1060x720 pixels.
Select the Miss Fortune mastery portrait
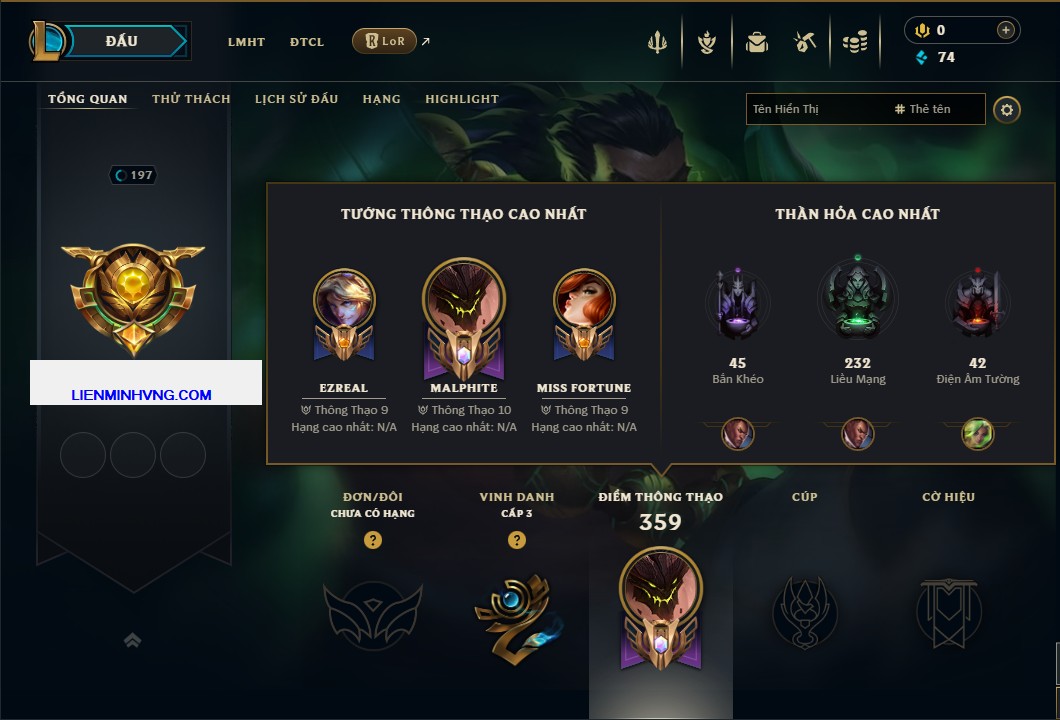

-------------------------

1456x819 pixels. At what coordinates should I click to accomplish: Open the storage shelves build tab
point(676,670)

-------------------------

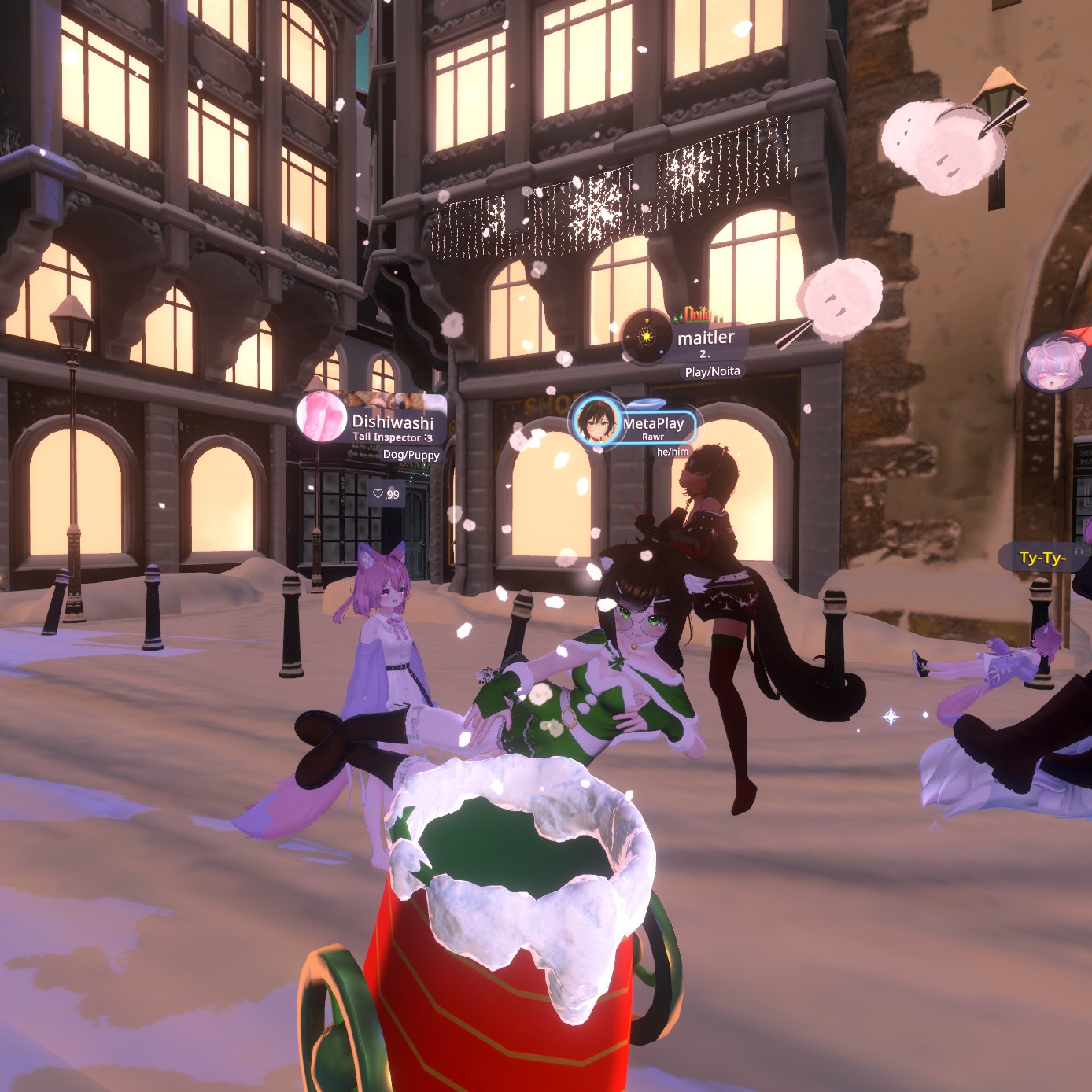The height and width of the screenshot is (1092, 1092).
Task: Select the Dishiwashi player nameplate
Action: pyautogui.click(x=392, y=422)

-------------------------

Rewrite everything above from the line containing "1456x819 pixels. At" down to the line containing "point(676,670)" as a numbered list, leaving out any blank lines.

| PROBLEM SOLUTION |
1. 1456x819 pixels. At what coordinates should I click to accomplish: Open the storage shelves build tab
2. point(676,670)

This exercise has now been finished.